When times are tough now in the present, memory helps us be encouraged as it brings forward past times when we experienced God’s overall goodness and faithfulness.

  1. REMEMBERING GOD’S GRACE: HE FORGETS OUR GAFFS

The persons honoured here in the Memory Garden were dear and precious, but not perfect – and neither are we. We all have committed sins and mistakes, whether actively by commission or neglectfully by omission. The Bible-writers implored God to be deliberately “forgetful” about (to not remember) these flaws. Psalm 25(4-8), “Lord, remember your great mercy and love… Don’t remember the sins I committed when I was young. Don’t remember how often I refused to obey you. Remember me because you love me.” 

We will treat others better – and build positive memories and associations for them – when we remember God and put His ways into practice.

  1. REMEMBERING JESUS DIED FOR US AND IS COMING BACK FOR US

Finally, remembering is important with regard to Jesus because He wants us to know He died so our sins could be “forgotten” and so, by His rising to life again, we could look forward to everlasting life when we trust in Him. To help us remember this, He gave us another prompt: not a garden but a meal. The bread and wine of communion serve as pointers to His grace and promise of being reunited with all who love Him – including those who died before us. At the Last Supper (Luke 22:14-19): “He took a cup, and when he had given thanks he said, “Take this, and divide it among yourselves. For I tell you that from now on I will not drink of the fruit of the vine until the kingdom of God comes.’ And he took bread, and when he had given thanks, he broke it and gave it to them, saying, ‘This is my body, which is given for you. Do this in remembrance of me.’”

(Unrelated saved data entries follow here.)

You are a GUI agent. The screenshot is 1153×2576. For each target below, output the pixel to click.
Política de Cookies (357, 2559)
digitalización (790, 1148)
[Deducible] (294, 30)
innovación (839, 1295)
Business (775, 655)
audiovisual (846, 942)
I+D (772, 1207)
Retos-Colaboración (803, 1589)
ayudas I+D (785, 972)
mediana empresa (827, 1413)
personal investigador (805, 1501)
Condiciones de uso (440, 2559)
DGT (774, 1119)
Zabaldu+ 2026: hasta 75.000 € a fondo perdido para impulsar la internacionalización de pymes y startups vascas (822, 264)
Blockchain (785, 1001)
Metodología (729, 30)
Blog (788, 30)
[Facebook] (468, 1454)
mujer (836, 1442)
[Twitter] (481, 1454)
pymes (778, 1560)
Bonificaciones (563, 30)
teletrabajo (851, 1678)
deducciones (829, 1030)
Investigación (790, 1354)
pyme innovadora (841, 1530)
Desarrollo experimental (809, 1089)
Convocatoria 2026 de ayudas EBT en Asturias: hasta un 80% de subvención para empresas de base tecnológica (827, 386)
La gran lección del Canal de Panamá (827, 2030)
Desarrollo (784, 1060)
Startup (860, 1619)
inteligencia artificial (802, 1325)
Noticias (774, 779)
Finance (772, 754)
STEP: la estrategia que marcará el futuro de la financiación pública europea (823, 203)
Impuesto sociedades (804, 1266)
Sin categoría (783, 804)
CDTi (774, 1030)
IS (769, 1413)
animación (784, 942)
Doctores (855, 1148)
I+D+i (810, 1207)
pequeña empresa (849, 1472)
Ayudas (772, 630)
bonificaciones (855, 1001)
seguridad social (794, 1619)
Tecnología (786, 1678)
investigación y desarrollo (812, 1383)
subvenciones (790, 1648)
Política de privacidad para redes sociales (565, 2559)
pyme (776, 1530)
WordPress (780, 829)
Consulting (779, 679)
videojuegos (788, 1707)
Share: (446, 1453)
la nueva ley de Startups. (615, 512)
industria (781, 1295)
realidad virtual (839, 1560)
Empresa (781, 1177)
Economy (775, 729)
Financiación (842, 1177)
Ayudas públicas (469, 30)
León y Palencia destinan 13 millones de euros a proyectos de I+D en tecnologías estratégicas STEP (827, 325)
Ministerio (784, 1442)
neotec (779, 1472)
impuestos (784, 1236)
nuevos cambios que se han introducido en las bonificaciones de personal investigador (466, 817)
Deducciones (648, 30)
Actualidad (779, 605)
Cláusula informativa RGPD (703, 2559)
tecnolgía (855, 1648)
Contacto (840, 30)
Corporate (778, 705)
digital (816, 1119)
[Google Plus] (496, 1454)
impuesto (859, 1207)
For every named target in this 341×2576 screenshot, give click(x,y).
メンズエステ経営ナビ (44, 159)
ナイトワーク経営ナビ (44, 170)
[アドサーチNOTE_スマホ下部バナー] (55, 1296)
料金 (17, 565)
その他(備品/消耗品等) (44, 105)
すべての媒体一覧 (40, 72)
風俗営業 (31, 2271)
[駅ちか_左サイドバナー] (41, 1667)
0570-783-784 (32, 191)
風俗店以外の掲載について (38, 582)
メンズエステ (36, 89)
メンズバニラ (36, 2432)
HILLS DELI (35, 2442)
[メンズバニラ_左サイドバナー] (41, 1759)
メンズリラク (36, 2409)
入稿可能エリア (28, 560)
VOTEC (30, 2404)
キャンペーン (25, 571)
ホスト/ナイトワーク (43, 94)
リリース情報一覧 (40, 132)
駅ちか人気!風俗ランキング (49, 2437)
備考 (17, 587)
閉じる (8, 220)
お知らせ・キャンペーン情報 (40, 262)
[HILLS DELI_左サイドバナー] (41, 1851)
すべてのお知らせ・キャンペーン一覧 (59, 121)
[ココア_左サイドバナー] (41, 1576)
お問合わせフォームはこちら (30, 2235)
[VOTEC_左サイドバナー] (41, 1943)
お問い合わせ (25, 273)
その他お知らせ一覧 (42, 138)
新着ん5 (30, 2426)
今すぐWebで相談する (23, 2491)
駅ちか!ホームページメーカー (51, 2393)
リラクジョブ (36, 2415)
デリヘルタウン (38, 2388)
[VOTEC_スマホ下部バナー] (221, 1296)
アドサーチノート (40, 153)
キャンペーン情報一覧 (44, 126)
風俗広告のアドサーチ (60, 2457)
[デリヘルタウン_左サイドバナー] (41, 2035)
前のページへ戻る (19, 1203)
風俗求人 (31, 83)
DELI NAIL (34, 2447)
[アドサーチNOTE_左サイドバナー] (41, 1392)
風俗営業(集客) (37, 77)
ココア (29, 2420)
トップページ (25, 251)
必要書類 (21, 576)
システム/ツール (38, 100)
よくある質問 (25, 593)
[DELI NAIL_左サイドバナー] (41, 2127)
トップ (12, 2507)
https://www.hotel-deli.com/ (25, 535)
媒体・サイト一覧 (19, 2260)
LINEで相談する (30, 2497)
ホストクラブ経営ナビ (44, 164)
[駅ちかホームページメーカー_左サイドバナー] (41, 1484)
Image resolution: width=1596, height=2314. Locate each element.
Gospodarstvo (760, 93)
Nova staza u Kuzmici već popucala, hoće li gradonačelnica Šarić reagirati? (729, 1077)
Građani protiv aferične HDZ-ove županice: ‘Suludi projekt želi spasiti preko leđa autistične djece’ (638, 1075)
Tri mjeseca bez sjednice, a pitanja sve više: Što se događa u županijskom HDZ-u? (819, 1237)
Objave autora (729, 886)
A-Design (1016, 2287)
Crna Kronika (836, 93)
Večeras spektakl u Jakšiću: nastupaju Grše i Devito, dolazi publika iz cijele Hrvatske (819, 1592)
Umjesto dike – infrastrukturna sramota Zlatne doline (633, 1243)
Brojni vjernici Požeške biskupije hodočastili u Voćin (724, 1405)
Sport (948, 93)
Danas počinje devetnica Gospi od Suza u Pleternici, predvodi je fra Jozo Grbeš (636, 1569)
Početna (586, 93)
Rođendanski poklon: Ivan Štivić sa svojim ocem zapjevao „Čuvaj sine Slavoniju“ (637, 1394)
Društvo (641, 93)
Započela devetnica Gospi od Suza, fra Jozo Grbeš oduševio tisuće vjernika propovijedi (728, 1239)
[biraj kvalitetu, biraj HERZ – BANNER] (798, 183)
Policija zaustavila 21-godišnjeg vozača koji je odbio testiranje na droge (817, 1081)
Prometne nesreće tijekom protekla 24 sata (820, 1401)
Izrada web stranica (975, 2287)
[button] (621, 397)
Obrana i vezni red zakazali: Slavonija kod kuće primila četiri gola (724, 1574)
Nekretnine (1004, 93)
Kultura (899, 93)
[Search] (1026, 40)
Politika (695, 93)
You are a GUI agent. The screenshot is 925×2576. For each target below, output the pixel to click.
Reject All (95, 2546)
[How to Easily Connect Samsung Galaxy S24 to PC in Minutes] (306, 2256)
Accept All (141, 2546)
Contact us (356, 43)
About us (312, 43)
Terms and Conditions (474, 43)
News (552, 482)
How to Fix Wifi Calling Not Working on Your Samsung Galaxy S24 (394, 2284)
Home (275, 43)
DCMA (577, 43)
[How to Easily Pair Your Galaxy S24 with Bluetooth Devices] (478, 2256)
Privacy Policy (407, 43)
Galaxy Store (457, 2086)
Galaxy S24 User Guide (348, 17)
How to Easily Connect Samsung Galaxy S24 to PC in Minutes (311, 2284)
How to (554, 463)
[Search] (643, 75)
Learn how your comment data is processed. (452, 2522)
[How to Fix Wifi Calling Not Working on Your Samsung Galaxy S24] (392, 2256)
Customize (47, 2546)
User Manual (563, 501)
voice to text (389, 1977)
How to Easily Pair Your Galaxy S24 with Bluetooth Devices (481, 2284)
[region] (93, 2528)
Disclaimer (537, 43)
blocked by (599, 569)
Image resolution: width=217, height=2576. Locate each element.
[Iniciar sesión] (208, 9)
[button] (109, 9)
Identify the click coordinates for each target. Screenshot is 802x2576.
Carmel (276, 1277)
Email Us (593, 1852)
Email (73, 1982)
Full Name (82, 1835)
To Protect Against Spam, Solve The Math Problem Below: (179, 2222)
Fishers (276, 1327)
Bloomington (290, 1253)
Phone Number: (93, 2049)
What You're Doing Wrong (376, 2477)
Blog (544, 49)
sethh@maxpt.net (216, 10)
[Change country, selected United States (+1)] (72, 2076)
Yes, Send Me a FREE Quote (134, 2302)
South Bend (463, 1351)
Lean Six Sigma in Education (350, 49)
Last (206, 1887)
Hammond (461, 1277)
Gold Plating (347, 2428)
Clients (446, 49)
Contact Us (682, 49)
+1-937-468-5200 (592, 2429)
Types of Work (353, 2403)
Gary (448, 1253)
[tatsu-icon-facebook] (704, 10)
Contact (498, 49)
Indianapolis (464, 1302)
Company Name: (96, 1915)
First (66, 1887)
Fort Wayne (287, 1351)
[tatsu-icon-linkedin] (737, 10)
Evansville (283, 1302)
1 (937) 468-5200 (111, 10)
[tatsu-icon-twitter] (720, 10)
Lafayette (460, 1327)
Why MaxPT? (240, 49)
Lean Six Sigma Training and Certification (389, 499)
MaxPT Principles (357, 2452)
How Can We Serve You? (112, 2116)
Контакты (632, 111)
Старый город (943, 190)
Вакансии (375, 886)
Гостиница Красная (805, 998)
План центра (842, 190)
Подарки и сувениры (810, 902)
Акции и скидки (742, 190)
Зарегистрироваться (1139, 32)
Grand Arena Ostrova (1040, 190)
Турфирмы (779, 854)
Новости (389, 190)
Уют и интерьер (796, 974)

In this key act of faith we are not just looking back (remembering) but also looking forward!

LIVING IN THE MEMORIES OF GOD

John Swinton is a Scottish theologian and former mental health nurse who has written about health, spirituality, and disability. He counters the modern belief that the cerebral cortex is the seat of personhood, which might lead some to view those with intellectual disabilities as lesser humans. One prize-winning book is titled “Dementia: Living in the Memories of God”. One thing I took from it was the realization that, as a person becomes less cognitively able to function on their own, those in their circle of care take on more of the “memory” function for them – such as when to take their meds, what day it is, when their appointments are, maybe who a certain person is. I experienced this to some degree as my own wife coped many years with a brain tumour. We caregivers start to function to some degree as their “memory” for them.

I’m not saying this applies perfectly to our Memory Garden situation. We’re not somehow magically keeping alive the people named here. Yet they are “alive to God” as Jesus was perhaps alluding in a controversy with the religious leaders of His day in Matthew 22(31f) – He challenged them: “But about the resurrection of the dead — have you not read what God said to you, ‘I am the God of Abraham, the God of Isaac, and the God of Jacob’? He is not the God of the dead but of the living.’”

As we treasure the memory of them, we bring them actively before their Creator and ours, their Redeemer and ours – Who holds us precious in His memory, and by Christ’s grace forgets our flaws.